[Collection entries]
-.-.-
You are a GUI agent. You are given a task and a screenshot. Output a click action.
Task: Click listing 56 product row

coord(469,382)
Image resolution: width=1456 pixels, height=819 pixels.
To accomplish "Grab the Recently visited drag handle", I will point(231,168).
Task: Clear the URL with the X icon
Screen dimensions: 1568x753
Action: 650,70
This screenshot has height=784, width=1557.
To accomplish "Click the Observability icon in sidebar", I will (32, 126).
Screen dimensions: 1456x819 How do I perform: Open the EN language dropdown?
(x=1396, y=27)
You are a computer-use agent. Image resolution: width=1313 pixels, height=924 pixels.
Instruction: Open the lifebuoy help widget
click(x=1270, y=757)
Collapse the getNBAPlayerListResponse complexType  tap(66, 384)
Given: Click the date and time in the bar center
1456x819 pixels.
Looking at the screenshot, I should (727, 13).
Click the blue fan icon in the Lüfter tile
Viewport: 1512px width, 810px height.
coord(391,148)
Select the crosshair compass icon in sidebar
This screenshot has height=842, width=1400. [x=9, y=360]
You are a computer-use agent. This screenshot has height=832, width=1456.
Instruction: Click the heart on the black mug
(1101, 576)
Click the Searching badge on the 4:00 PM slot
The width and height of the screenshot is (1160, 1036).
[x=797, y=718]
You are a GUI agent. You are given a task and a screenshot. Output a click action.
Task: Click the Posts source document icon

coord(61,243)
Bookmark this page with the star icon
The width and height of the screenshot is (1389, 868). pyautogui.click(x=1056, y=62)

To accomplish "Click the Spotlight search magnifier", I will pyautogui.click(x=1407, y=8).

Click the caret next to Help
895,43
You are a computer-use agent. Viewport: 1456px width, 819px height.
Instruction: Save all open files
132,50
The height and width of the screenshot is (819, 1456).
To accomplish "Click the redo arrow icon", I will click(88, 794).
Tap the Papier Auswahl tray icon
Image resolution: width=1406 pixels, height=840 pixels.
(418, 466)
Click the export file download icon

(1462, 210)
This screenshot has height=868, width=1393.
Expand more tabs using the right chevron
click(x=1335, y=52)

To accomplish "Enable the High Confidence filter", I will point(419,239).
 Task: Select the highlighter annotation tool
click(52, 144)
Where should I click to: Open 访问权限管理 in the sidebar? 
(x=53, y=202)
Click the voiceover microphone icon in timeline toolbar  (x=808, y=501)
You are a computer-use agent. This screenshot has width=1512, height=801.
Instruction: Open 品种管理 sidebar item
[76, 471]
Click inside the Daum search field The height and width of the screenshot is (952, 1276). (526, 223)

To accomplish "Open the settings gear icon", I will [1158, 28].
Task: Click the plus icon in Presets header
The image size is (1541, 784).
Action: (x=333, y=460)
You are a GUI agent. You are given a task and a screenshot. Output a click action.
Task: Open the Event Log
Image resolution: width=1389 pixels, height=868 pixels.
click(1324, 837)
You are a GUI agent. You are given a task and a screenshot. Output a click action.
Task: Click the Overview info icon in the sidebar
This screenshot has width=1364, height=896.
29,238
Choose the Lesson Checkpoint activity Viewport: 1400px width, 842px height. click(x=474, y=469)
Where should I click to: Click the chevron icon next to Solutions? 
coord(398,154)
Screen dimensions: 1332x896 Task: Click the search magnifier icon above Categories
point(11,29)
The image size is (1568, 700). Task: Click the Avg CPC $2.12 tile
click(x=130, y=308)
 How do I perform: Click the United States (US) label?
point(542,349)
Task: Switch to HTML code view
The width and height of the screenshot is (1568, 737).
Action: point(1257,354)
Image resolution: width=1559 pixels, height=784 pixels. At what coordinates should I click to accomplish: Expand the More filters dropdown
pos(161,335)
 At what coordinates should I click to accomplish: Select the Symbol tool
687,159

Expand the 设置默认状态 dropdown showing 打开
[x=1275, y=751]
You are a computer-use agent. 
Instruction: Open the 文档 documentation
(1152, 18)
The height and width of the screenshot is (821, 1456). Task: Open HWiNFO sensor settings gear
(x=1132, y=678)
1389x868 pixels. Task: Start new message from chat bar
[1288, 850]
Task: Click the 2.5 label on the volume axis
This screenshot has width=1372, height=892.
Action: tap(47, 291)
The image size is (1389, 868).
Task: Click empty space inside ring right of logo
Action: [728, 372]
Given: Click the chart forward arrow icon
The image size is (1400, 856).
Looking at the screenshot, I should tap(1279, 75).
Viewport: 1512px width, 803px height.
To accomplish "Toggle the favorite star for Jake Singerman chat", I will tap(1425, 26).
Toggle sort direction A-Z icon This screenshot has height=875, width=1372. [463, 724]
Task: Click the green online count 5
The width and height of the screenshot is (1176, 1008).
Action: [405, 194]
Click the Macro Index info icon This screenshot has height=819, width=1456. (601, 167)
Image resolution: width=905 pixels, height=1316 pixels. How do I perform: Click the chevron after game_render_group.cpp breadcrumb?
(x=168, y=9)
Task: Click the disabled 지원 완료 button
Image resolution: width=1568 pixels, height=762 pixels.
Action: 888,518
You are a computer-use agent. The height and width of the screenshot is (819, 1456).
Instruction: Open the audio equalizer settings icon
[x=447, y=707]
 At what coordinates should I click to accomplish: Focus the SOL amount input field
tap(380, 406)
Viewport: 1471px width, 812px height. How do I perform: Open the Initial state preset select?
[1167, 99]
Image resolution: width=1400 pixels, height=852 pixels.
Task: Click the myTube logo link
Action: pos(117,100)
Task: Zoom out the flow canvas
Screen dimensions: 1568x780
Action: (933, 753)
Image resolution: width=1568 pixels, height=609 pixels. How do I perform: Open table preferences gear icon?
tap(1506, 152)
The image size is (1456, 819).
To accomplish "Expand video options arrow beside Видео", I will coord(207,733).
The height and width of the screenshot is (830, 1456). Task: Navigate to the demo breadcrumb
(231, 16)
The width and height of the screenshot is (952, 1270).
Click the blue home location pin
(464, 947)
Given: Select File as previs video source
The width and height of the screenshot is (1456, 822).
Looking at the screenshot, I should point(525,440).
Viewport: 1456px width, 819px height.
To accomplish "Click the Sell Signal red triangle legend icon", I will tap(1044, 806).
-.-.-
YOUR GOAL:
Every line of the data that includes the word "Toggle" should be copied.

SOLUTION:
To accomplish "Toggle the favorite star for Jake Singerman chat", I will tap(1425, 26).
Toggle sort direction A-Z icon This screenshot has height=875, width=1372. [463, 724]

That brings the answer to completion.